All three of these point to an inescapable conclusion: Sometime in the recent past, NGC 5018 ate another galaxy!

At first I wondered if maybe it had suffered a close pass by one, like maybe NGC 5022, the nearly edge-on spiral to the lower left. But the violence done unto NGC 5018 is large, and you’d need a pretty big tussle to create it. The fact that there are no large galaxies nearby makes it far more likely that there used to be two galaxies here, one big and one smaller, and they are in the process of merging.

If the meal galaxy is big enough, an event like that hugely remakes the cannibal galaxy. The shells can be created as streams of stars from the smaller galaxy are flung out, torn off the meal by the gravity of the gourmand. The swoosh to the upper right is likely a “tidal tail, stars from the larger galaxy pulled off during the early times of the collision.  The dust lanes make sense too; elliptical galaxies are nearly devoid of this material, but spirals can have quite a bit, and this stuff would also be peeled off and form loops around the bigger galaxy’s center.

So, done and done, right? Case closed.

Except, yeah, not so much. Studies of NGC 5018 show some weird things.

Collisions like this tend to make lots of stars as gas from one galaxy slams into gas from the other, collapsing the clouds to form stars. There’s not much indication of that here. To be fair, ellipticals tend not to have much gas, so maybe that diminished star formation. But all that stirred-up dust indicates the smaller galaxy must have had plenty of gas (they tend to go together). So the lack of new stars is puzzling.

Also, collisions like this usually take a couple of hundred million years to settle down, so it looks like we’re maybe past the halfway mark here but still a ways from the final product (probably a puffy, slightly bigger elliptical). But the color of the light coming from the stars indicates the vast majority of stars there are about 3 billion years old. That’s weird! This collision couldn’t have been that long ago; it would long since have died down.
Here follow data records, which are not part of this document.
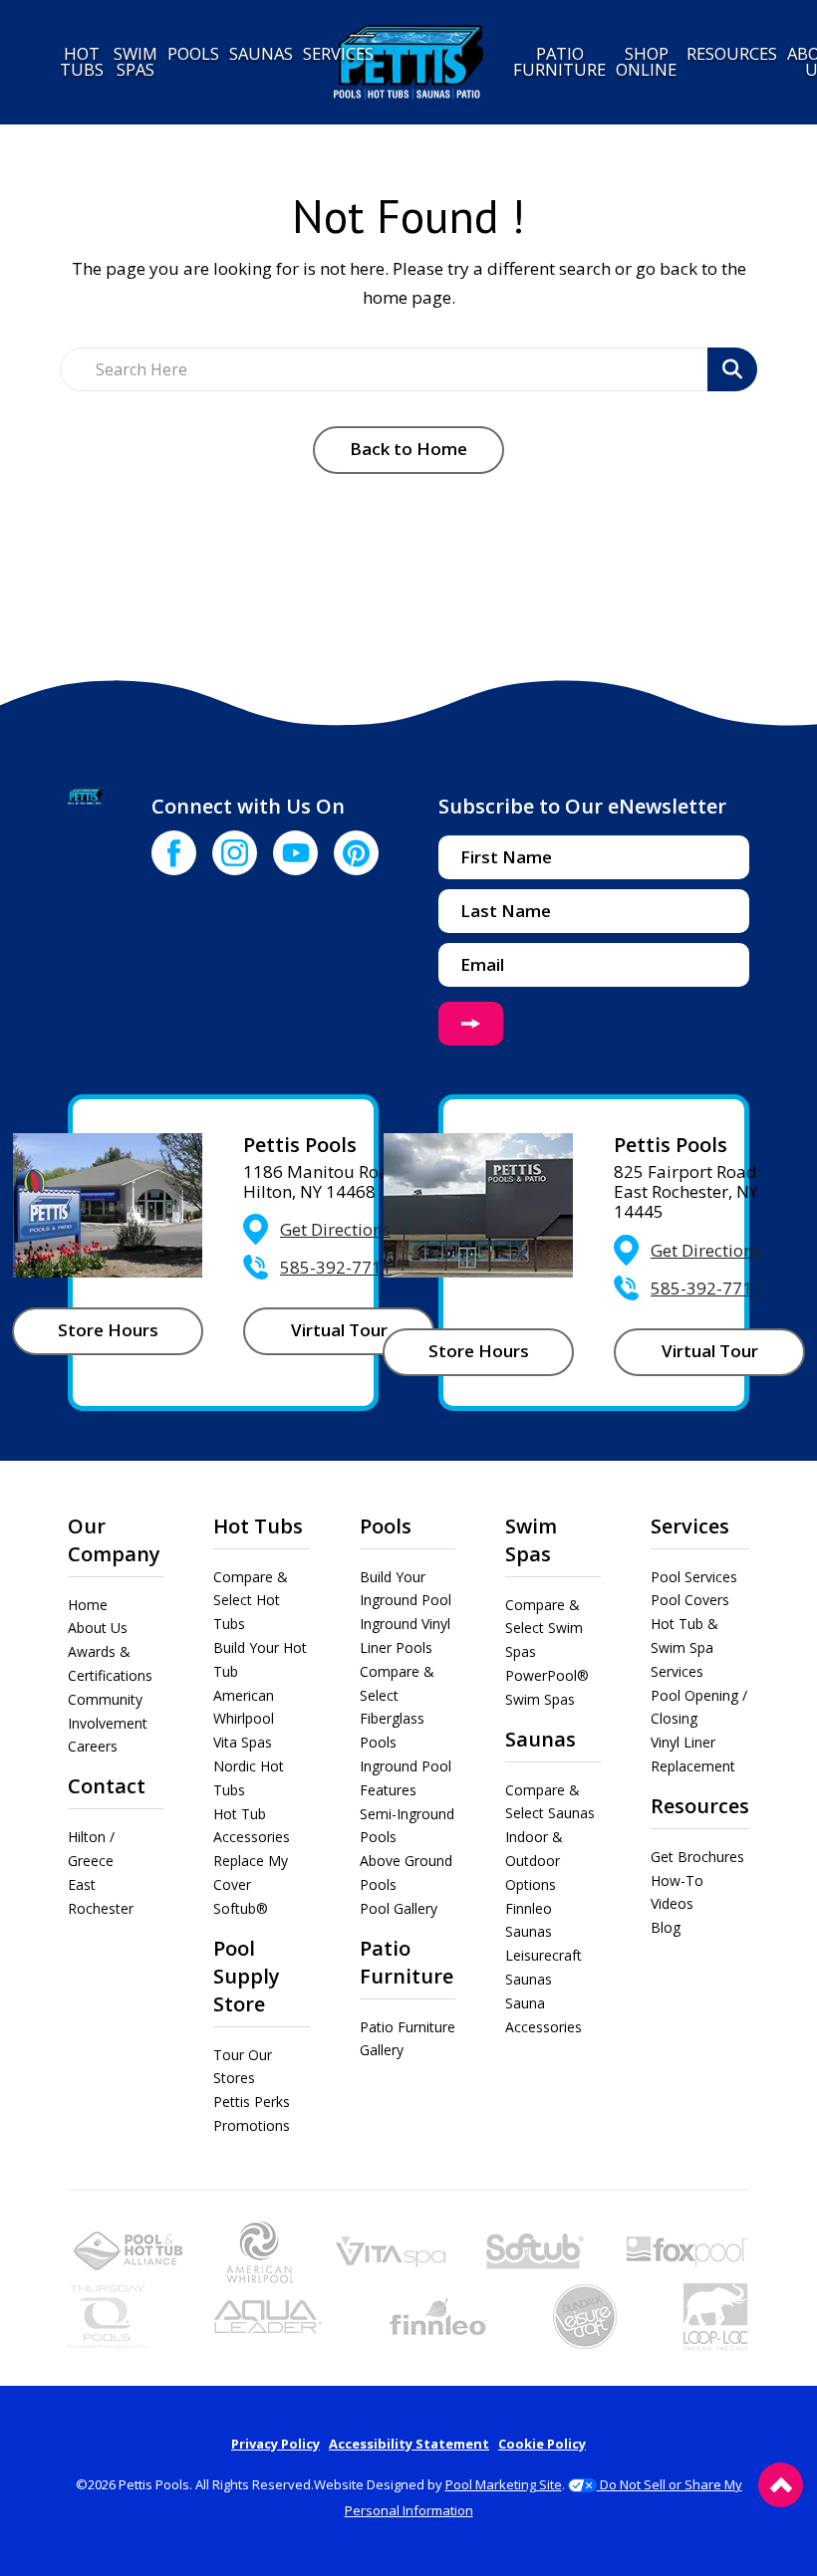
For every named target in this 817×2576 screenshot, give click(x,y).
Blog (666, 1927)
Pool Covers (690, 1599)
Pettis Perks (251, 2101)
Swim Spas (531, 1540)
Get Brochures (697, 1856)
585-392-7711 (336, 1267)
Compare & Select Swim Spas (544, 1628)
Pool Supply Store (246, 1976)
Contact (106, 1785)
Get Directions (335, 1229)
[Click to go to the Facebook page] (173, 852)
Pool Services (694, 1576)
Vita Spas (242, 1742)
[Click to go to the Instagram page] (234, 852)
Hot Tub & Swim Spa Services (684, 1647)
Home (88, 1604)
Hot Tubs (258, 1526)
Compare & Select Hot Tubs (250, 1600)
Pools (385, 1526)
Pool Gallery (398, 1908)
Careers (93, 1746)
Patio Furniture (406, 1962)
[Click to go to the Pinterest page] (356, 852)
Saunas (540, 1739)
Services (690, 1526)
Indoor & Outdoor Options (534, 1860)
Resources (700, 1805)
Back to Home (408, 448)
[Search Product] (732, 369)
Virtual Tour (339, 1329)
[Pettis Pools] (408, 62)
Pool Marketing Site (503, 2484)
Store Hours (108, 1329)
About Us (98, 1627)
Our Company (114, 1540)
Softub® (240, 1908)
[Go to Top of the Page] (780, 2484)
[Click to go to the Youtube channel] (295, 852)
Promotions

One way to explain this is that we’re seeing the aftermath of a more recent, second collision. NGC 5018 collided and merged with a big galaxy 3 or so billion years back, forming lots of stars at the time. Maybe that used up most of its raw material, so when this second collision started with a smaller galaxy, there wasn’t much there to make stars. Still, the pieces don’t quite hang together. There must be more going on.

It’s not clear what. There is gas outside the galaxy that is invisible to our eyes but which emits radio waves, and it can be seen to apparently connect to NGC 5022 to the left. Are they actually connected, or is that a chance superposition of radio emission? It’s hard to say. The two galaxies are at roughly the same distance from us, so they are actually physically close in space. But the connection could still be coincidence.

There are plenty of mysteries to go around in this weird and beautiful object. Poking around the literature I saw plenty of papers about it, many with different pieces of the puzzle, but to me it doesn’t look like we have a complete picture yet. This deep and wide VST image should help, but clearly we have a ways to go before this head-scratcher is understood.

I’m OK with that. I like a Universe that still has things to tell us. Once we know everything, well, then what’s left to discover?